▸ Work instructions:
For this exercise, write out exactly the lines from the line containing "Click the 6小时前" through the last line of the records, and no other lines.

▸ Recorded information:
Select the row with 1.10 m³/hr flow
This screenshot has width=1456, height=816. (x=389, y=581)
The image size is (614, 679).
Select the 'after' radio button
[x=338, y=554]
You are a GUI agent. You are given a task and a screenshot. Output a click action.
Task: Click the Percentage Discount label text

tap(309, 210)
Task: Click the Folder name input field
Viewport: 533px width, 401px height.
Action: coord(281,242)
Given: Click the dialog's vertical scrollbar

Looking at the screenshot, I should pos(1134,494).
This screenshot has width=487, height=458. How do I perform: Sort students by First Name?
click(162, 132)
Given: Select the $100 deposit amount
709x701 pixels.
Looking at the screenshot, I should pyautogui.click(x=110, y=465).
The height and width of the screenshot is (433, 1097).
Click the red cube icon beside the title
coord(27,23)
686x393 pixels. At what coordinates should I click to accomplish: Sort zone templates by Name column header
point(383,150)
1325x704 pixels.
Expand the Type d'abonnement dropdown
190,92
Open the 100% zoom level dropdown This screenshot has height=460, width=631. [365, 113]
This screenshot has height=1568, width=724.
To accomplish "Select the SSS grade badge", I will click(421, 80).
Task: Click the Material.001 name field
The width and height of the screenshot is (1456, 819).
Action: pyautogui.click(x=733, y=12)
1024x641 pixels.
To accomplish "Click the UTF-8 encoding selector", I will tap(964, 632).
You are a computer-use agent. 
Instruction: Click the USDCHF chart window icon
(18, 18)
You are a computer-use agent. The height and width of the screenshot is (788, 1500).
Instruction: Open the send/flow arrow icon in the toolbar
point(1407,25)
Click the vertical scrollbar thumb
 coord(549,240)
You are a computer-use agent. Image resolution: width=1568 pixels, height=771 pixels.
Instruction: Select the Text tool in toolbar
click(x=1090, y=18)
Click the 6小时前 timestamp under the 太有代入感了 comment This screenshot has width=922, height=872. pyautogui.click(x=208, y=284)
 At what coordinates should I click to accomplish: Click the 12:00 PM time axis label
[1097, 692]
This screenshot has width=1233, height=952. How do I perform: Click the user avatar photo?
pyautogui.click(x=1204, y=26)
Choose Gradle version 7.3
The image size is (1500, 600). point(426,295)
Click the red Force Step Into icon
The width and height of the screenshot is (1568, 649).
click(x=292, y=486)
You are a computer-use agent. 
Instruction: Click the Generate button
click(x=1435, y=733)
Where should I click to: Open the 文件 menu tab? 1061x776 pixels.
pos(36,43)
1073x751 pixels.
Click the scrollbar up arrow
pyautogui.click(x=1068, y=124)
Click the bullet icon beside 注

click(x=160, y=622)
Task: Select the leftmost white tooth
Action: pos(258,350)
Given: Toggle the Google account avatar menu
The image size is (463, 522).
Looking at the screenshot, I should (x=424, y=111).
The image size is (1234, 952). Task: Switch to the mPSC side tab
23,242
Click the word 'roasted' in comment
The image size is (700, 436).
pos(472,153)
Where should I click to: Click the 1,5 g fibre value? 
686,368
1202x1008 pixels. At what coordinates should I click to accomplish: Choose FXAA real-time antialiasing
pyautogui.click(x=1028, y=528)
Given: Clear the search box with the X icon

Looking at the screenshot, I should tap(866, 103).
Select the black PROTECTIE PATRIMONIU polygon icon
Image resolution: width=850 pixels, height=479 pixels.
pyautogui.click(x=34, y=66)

▸ Exercise result:
Click the 6小时前 timestamp under the 太有代入感了 comment This screenshot has width=922, height=872. pyautogui.click(x=208, y=284)
 At what coordinates should I click to accomplish: Click the 12:00 PM time axis label
[1097, 692]
This screenshot has width=1233, height=952. How do I perform: Click the user avatar photo?
pyautogui.click(x=1204, y=26)
Choose Gradle version 7.3
The image size is (1500, 600). point(426,295)
Click the red Force Step Into icon
The width and height of the screenshot is (1568, 649).
click(x=292, y=486)
You are a computer-use agent. 
Instruction: Click the Generate button
click(x=1435, y=733)
Where should I click to: Open the 文件 menu tab? 1061x776 pixels.
pos(36,43)
1073x751 pixels.
Click the scrollbar up arrow
pyautogui.click(x=1068, y=124)
Click the bullet icon beside 注

click(x=160, y=622)
Task: Select the leftmost white tooth
Action: pos(258,350)
Given: Toggle the Google account avatar menu
The image size is (463, 522).
Looking at the screenshot, I should (x=424, y=111).
The image size is (1234, 952). Task: Switch to the mPSC side tab
23,242
Click the word 'roasted' in comment
The image size is (700, 436).
pos(472,153)
Where should I click to: Click the 1,5 g fibre value? 
686,368
1202x1008 pixels. At what coordinates should I click to accomplish: Choose FXAA real-time antialiasing
pyautogui.click(x=1028, y=528)
Given: Clear the search box with the X icon

Looking at the screenshot, I should tap(866, 103).
Select the black PROTECTIE PATRIMONIU polygon icon
Image resolution: width=850 pixels, height=479 pixels.
pyautogui.click(x=34, y=66)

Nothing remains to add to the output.